Fury didn’t go to prom, football games or the senior breakfast. “I was still very socially awkward, and there was a part of me that felt that people didn’t want to hang out with me. You hung out with me at school because we’re at school, and it’s like, we have to be here, we might as well be cool. I really didn’t think people wanted to go to the mall or a party with me, even though most of those people probably would have been perfectly okay hanging out with me. But the way that I was feeling about myself, I just went to school and had a good time with my little circle of friends and then I went home and that was it.”

One of his first videos, “Shit Black Gays Say,” has garnered more than 1.5 million views on YouTube. “I didn’t see any for black gays, so there you go,” he wrote to readers on his blog.

His own coming out was not so simple: Fury’s family is from Saint Catherine, a parish in southeast Jamaica that is home to a sustained and mostly unapologetic history of homophobia. His family settled in Miami, where Fury grew up. Fury came out to his friends when he was 17, but he didn’t discuss his sexuality with his family until September 11, 2011; he doesn’t disclose what happened, except to say that his parents found out.

“Everyone know that for Jamaican people, when it comes to homosexuality, it’s a no,” Fury said. Already, though, Fury is something of a cultural hero—and yet he bristles at attaching his sexuality to the things he does in media. “If that happens, you don’t go anywhere past that. So you’re just going to be on Logo, be on whatever gay magazine, and you’re going to be at Pride and that’s it. I don’t feel like that’s fair. That’s not what I signed up for.”

There is one part of being a visible face of the gay community that he particularly enjoys. “I like that people that are in the gay community, whether they’re closeted or on the down low, that look at me as someone who is open who they can be inspired by. It sucks growing up like this. It’s horrible. It’s so bad. A big part of me, being the way I am today and thinking the way I do, is because I was so heavily picked on because of my sexuality. Now I just don’t give a fuck.”
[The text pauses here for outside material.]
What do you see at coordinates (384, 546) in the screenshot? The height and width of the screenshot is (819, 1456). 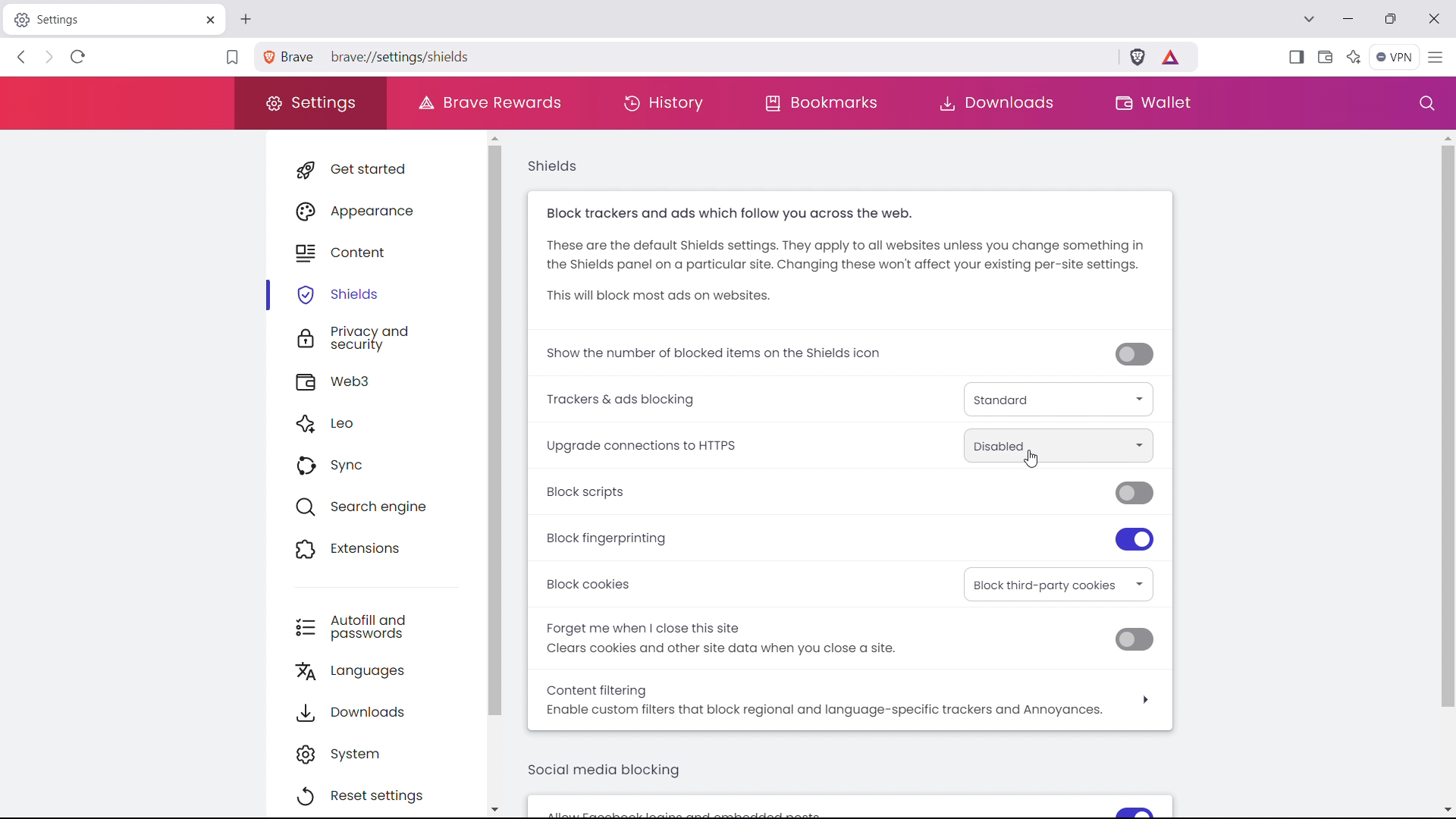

On his account, Fury took a break from sardonic answers to give advice about how to handle one reader’s confusion about a child’s sexuality. “Wait for him,” Fury wrote. “That’s something that he needs to come to terms with on his own. It can be a very difficult place to be mentally and emotionally, and confronting him might make it worse. Leave him be. It’s none of your business anyway.”

His voice beginning to tremble, Fury said he once contemplated suicide. “It was that bad. So when I see younger people and they’re going through it, I tell them it’s so bad. But it gets soooo good. If I’m one of them, great, but I love that there are people who young people can look up at and go, okay, I’m going to stick this shit out for a few more years, then I’m going to be everything. I love that part. When I think about being a face of the gay community, that’s the part I like about it.”

If you are a fan of Fury’s and you are reading this, it is likely because you came for Fury’s real name. That he’s unwilling to share. And he would like you to know that it is none of your damned business. In Miami, Fury was bartending at a gay bar called The Vault. The owner told Fury his services were no longer needed and replaced Fury with his friend. Fury says he called the health department and they shut the place down.

In a way it was the end of his life in Miami and the beginning of the rest of his life as Kid Fury, and that’s why he protects this new identity. It is perhaps for this reason that, without blinking, Fury can recall the day he started his blog: June 4, 2006. “It’s like my thing … that’s when I started Kid Fury.” The “started” thing again. “So I had to give my blog a birthday. I know that every June 4, this is the day. It’s another day, and it’s another year.”